_EXTRACTED INFORMATION_.

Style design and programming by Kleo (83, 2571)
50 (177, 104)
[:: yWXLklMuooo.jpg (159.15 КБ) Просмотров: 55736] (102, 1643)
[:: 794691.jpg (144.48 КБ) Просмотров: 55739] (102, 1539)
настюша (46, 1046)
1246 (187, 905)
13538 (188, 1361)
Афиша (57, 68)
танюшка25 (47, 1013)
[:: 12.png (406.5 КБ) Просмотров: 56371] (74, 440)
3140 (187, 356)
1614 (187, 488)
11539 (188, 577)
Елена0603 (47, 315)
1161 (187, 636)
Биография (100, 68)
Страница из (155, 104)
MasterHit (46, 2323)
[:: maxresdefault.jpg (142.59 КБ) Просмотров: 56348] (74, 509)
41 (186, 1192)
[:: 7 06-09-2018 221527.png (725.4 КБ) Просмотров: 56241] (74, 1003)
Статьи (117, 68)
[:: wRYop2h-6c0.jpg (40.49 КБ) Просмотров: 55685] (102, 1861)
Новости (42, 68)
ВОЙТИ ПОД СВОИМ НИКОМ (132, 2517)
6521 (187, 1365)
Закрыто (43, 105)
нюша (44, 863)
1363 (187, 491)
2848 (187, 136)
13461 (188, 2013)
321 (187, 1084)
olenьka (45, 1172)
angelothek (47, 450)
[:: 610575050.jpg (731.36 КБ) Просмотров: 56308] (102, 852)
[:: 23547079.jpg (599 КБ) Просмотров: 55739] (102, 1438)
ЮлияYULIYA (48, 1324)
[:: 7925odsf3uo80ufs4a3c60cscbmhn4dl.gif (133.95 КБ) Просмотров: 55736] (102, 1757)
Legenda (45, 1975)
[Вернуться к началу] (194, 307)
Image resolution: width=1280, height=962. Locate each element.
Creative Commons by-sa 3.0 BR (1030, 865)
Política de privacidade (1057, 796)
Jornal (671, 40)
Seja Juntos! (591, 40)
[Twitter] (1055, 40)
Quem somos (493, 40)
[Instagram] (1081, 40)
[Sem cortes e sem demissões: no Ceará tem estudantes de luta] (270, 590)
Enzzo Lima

_TASK TO CARRY OUT_. From the records above, retype only the lines starting at the line that contains "321 (187, 1084)" and ending at the line that contains "Quem somos (493, 40)", both included.

_SOLVED PROBLEM_.
321 (187, 1084)
olenьka (45, 1172)
angelothek (47, 450)
[:: 610575050.jpg (731.36 КБ) Просмотров: 56308] (102, 852)
[:: 23547079.jpg (599 КБ) Просмотров: 55739] (102, 1438)
ЮлияYULIYA (48, 1324)
[:: 7925odsf3uo80ufs4a3c60cscbmhn4dl.gif (133.95 КБ) Просмотров: 55736] (102, 1757)
Legenda (45, 1975)
[Вернуться к началу] (194, 307)
Image resolution: width=1280, height=962. Locate each element.
Creative Commons by-sa 3.0 BR (1030, 865)
Política de privacidade (1057, 796)
Jornal (671, 40)
Seja Juntos! (591, 40)
[Twitter] (1055, 40)
Quem somos (493, 40)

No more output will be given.